Instructions to follow =
The entries below contain a line with "Cookies Policy (801, 2548)" and a line with "Specifications [tab] (531, 837)". Retype exactly everything from the first down to the second, both included, and nothing else.

━━ Exercise material

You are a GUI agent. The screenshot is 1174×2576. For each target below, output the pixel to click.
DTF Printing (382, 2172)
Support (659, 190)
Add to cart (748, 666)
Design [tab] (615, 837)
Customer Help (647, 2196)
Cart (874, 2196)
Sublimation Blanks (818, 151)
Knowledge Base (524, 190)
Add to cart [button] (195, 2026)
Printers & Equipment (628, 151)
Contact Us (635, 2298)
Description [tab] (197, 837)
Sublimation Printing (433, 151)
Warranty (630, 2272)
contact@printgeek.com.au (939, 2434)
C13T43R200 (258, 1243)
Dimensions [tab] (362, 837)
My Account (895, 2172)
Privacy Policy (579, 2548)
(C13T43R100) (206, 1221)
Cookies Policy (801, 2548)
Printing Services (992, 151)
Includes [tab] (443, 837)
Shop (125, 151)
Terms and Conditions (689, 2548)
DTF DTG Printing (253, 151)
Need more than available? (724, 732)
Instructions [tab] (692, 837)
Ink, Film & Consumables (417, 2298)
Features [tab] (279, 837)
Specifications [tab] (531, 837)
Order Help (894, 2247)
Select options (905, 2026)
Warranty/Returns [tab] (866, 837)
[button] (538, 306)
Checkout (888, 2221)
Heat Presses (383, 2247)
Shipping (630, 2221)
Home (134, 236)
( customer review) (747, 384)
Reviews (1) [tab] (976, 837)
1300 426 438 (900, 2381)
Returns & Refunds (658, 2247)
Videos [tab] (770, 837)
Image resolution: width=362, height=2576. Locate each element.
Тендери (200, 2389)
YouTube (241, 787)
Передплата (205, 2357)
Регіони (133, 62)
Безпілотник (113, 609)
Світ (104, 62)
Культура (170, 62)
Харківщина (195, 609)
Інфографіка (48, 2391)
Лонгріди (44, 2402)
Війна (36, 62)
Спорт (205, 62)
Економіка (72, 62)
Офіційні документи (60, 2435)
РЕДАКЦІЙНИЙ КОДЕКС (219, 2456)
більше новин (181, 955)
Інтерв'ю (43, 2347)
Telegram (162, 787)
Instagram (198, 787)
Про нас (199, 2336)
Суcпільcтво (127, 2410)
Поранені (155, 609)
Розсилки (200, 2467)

━━━━

Answer for the task =
Cookies Policy (801, 2548)
Printing Services (992, 151)
Includes [tab] (443, 837)
Shop (125, 151)
Terms and Conditions (689, 2548)
DTF DTG Printing (253, 151)
Need more than available? (724, 732)
Instructions [tab] (692, 837)
Ink, Film & Consumables (417, 2298)
Features [tab] (279, 837)
Specifications [tab] (531, 837)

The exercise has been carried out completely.